• DATA TO USE
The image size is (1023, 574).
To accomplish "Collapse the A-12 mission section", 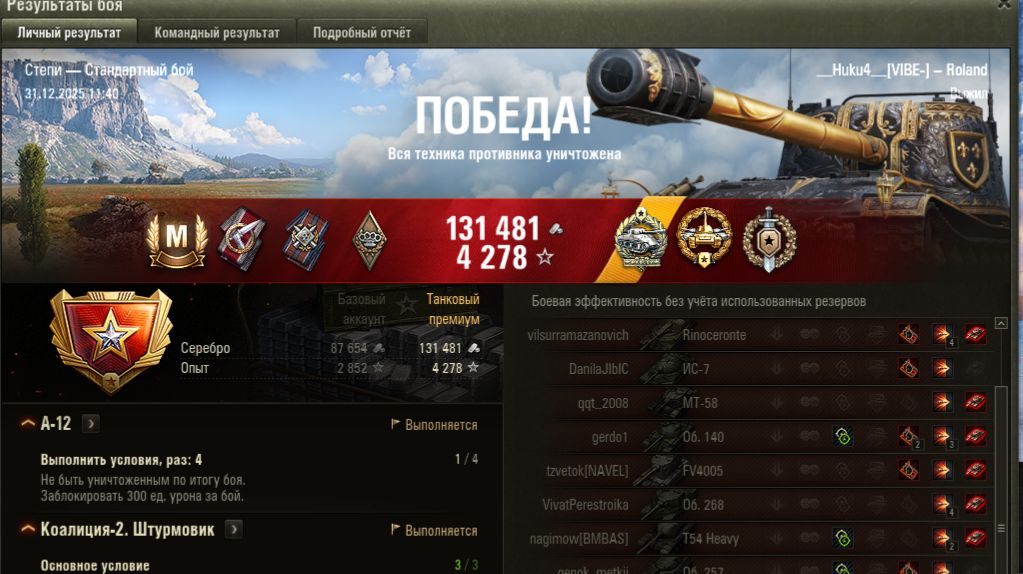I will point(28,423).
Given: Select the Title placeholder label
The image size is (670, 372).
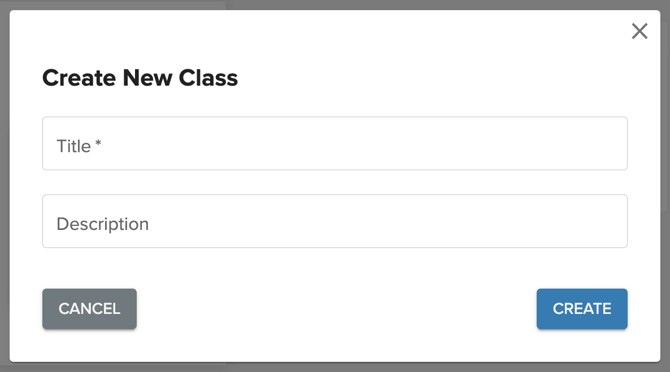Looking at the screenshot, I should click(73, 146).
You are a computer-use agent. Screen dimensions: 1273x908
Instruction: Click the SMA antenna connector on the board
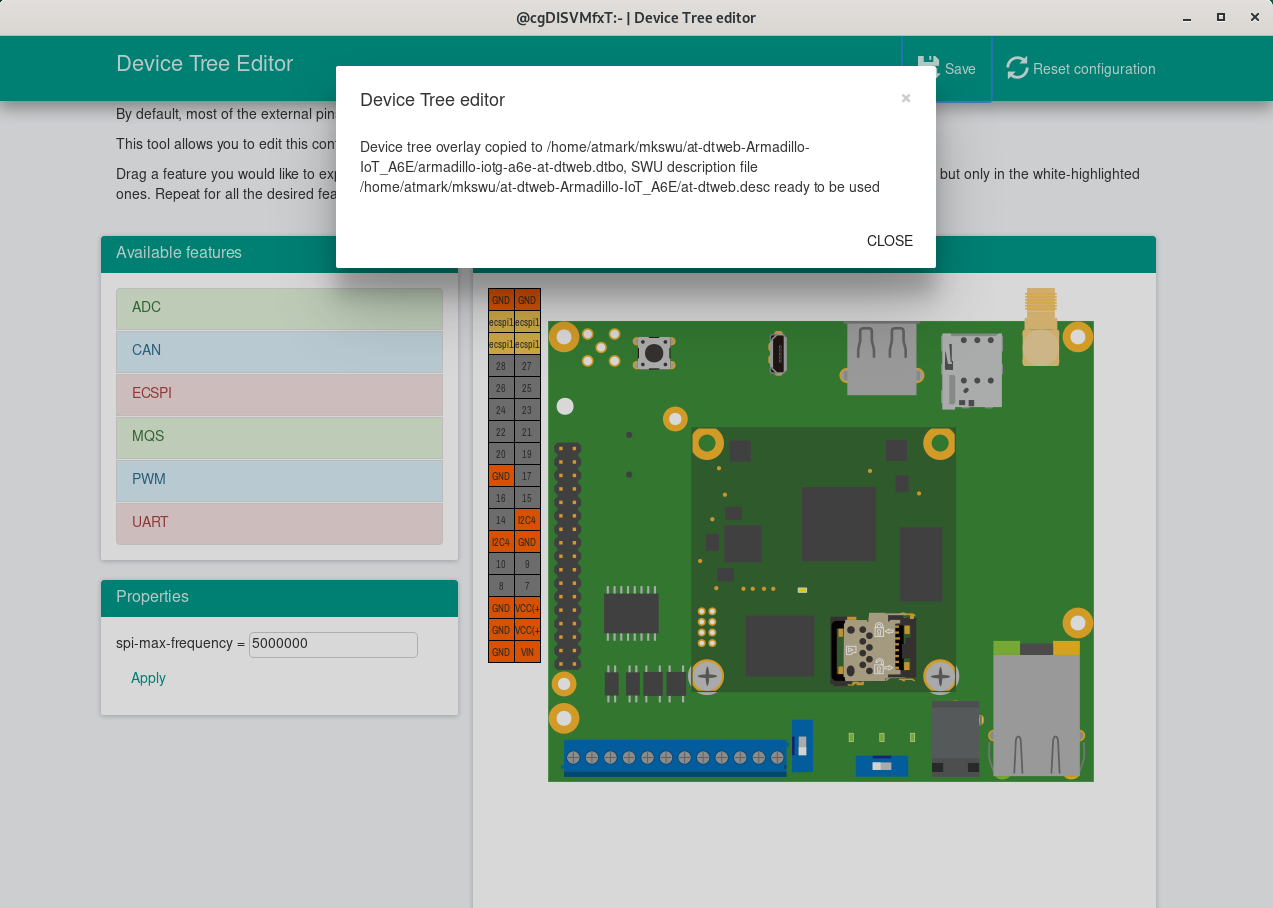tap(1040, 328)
---
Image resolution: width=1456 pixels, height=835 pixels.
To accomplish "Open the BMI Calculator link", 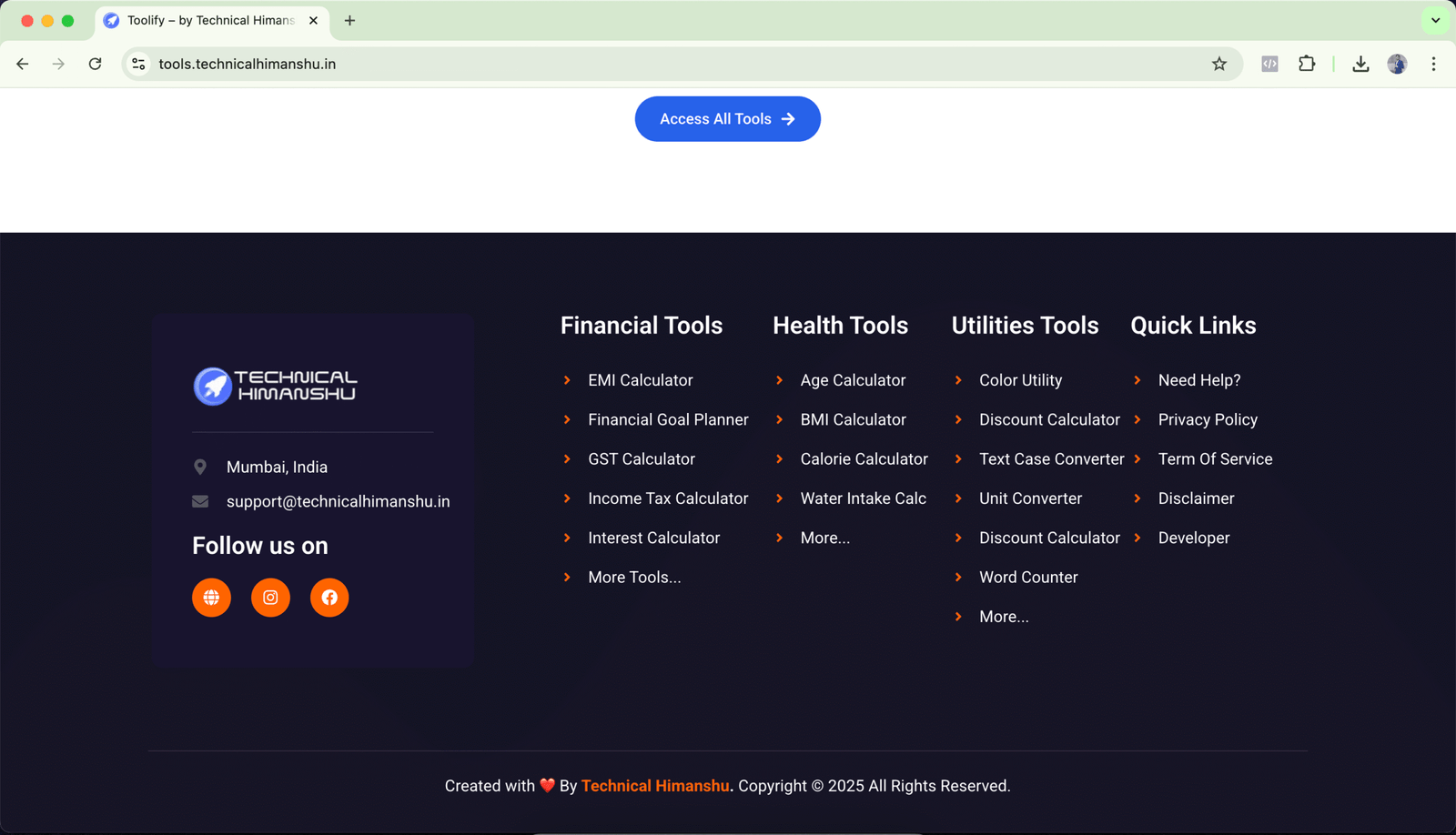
...
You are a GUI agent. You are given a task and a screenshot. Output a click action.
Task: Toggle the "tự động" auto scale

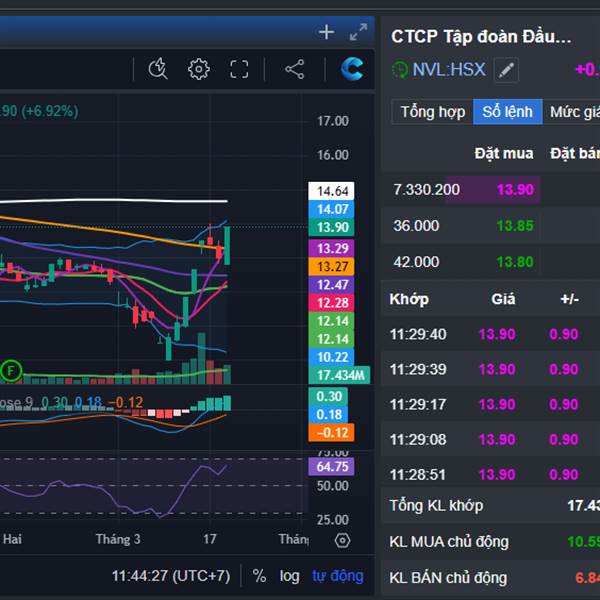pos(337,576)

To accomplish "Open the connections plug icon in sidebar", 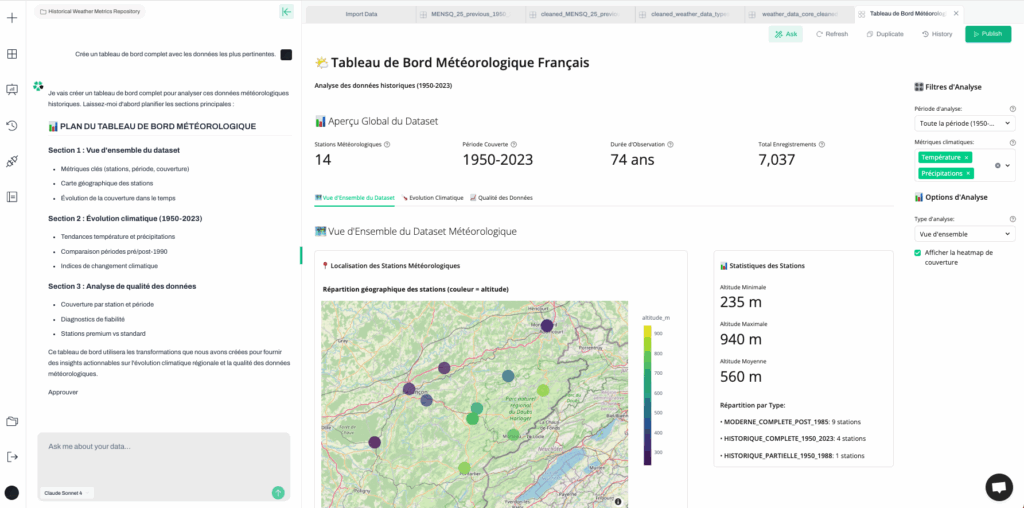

• TASK ITEM
The lines to report are those in the material above that contain the word "agent"; copy every one of them.

• COMPLETED EXERCISE
You are a computer-use agent. Screen dimensions: 1273x908
You are a GUI agent. You are given a task and a screenshot. Output a click action.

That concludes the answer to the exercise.